Es gibt kein schlechtes Wetter oder wie die Kraxelpfoten den Winter verabschiedeten

Acht Zwei- und sechs Vierbeiner trotzten am vergangenen Samstag den widrigen Witterungsbedingungen und trafen sich zur monatlichen Wanderung der DAV-Hundewandergruppe "Kraxelpfoten" aus Chemnitz. Ziel dieser Tour war der 1215 Meter hohe Fichtelberg, der höchste Berg Sachsens.

In tieferen Lagen des Erzgebirges regnete es seit Stunden, und so hofften wir, daß uns auf unserer Wanderung die Niederschläge wenigstens in Form von weißen Flocken ereilen würden. Wir wurden erhört. :-)

Bereits beim Treff auf dem Parkplatz in Oberwiesenthal versetzte uns das Wetter in die Stimmung für eine Adventswanderung. Zwar zeigte sich kurz die Sonne und ließ Hoffnung in uns aufkeimen, jedoch war das nur ein kurzes Intermezzo.
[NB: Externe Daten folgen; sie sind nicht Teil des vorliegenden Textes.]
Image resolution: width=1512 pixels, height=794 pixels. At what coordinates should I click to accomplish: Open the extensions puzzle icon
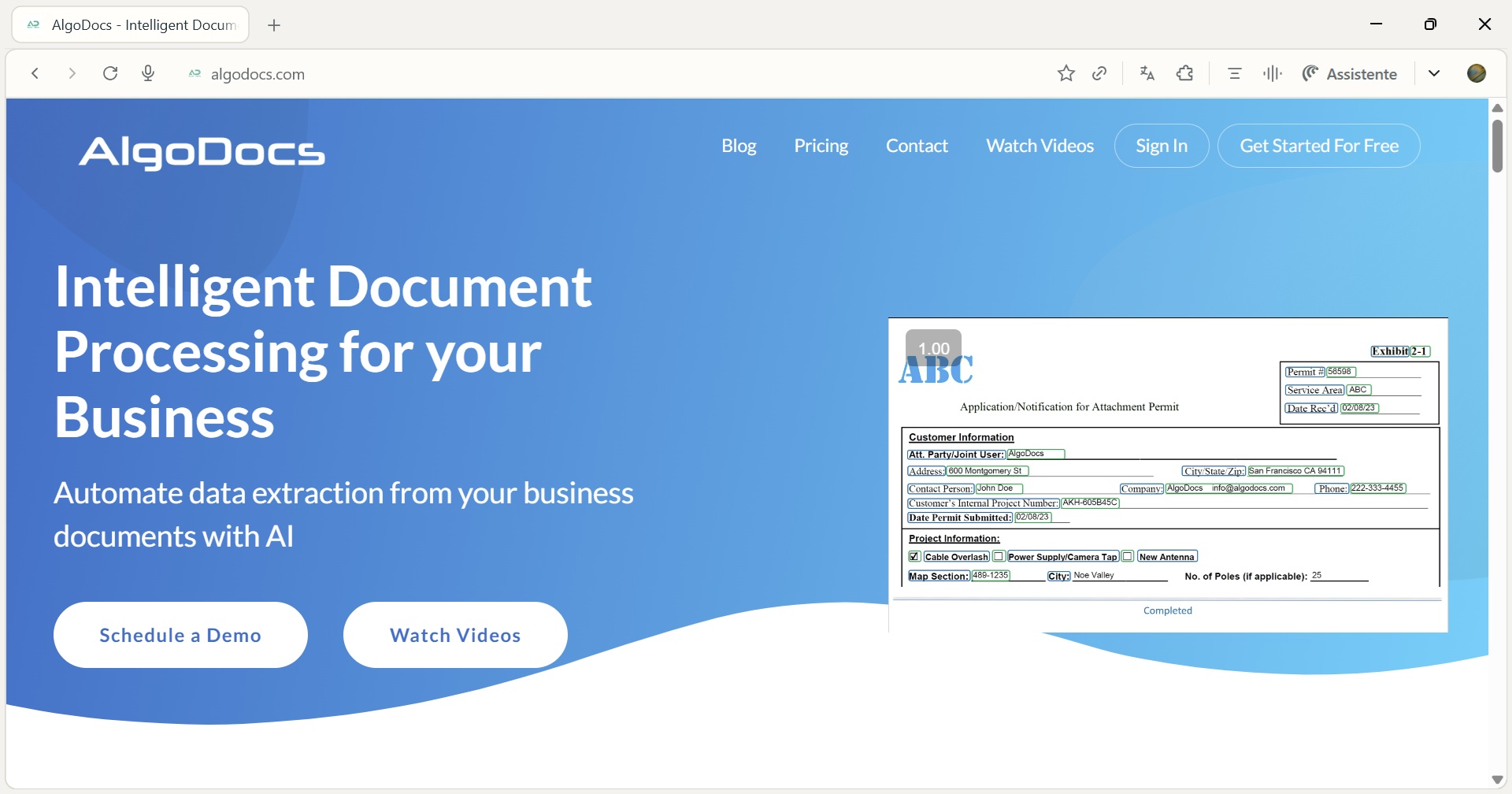(x=1185, y=73)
Auf unserem Weg hinauf auf den Fichtelberg wurden wir von Kälte, Wind und Schneetreiben begleitet - sehr zur Freude unserer vierbeinigen Begleiter, die ausgiebig in der weißen Pracht tobten.
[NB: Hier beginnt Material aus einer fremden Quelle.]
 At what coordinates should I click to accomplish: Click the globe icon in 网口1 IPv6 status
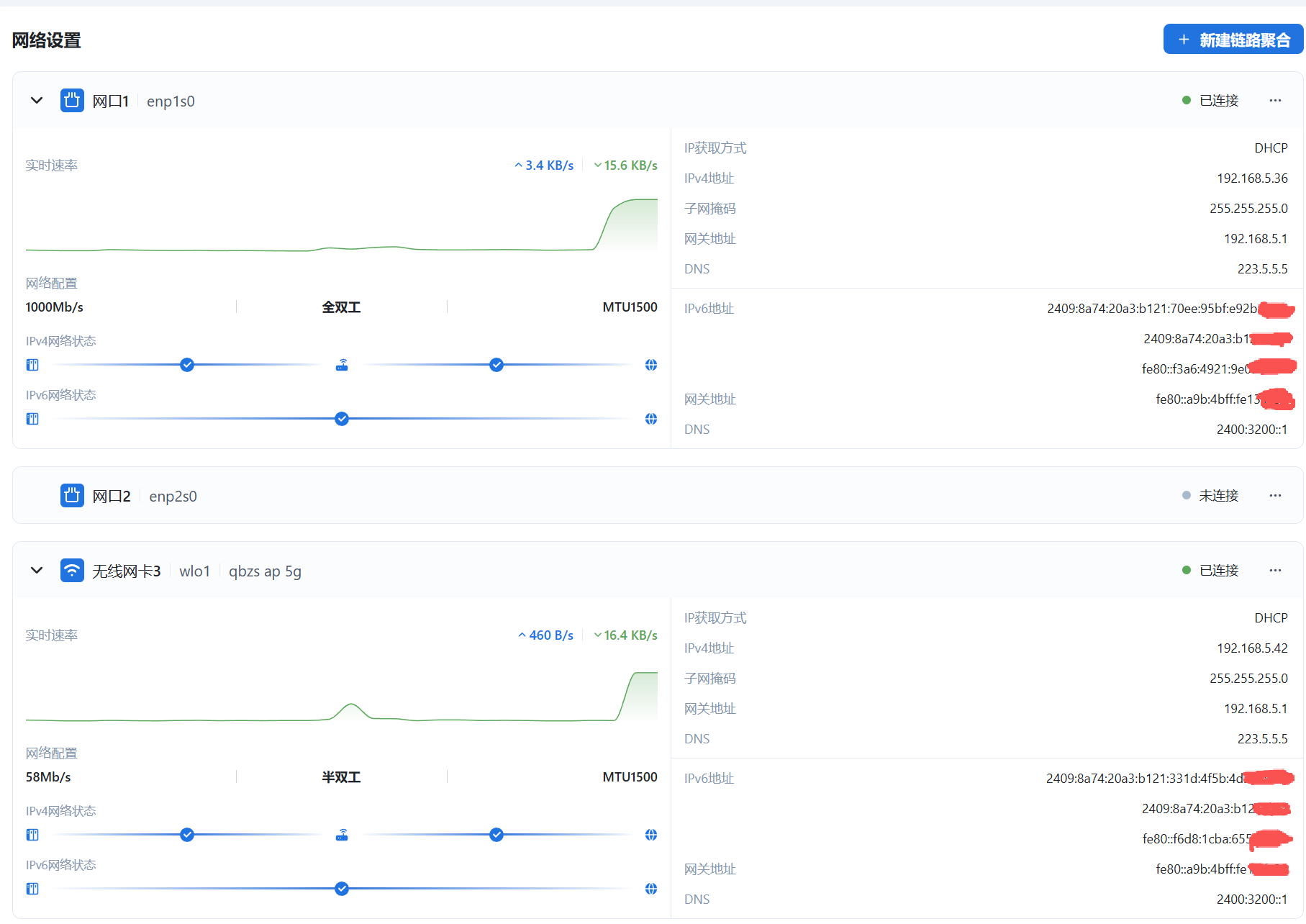click(x=651, y=419)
Oben angekommen standen wir zudem noch mitten in einer Wolke. Das Fichtelberghaus war von Nebel eingehüllt. Im Vorraum der Berggaststätte befindet sich eine beheizte Steinbank - der perfekte Platz für unsere Mittagsrast. Und heiße Getränke gabs da auch noch, so daß wir uns ausgiebig trocknen und aufwärmen konnten.
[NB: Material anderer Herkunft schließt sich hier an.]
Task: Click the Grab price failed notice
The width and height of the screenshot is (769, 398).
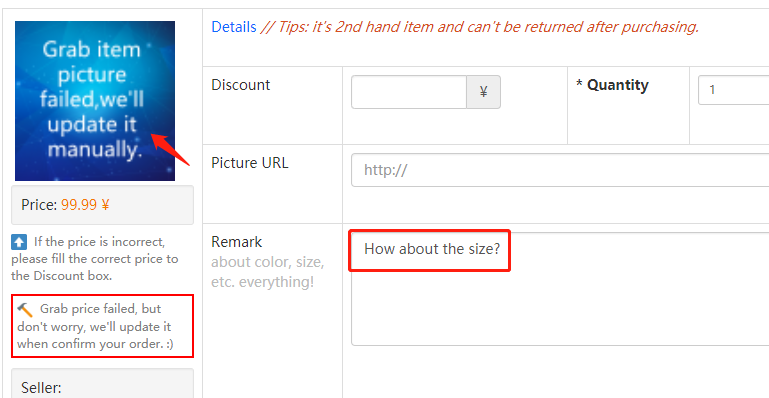Action: 103,326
Frisch gestärkt machten wir uns dann auf den Weg in Richtung Sachsenbaude und von da zum Grenzübergang. Während des Abstieges kam dann sogar die Sonne raus und wärmte mit ihren Strahlen. Schließlich führte uns unser Weg hinunter in den Zechengrund, ein romantisches Tal, das sich von der Grenze zu Böhmen bis nach Oberwiesenthal zieht. Ein Lehrpfad vermittelt Wissenswertes über den Bergbau in der Region, und während des Abstieges wird man die ganze Zeit vom Plätschern des Grenzbaches begleitet. Nun ging es noch ein paar Minuten durch den Ort, und wir erreichten schließlich mit glücklichen, schmutzigen Hunden unseren Ausgangspunkt.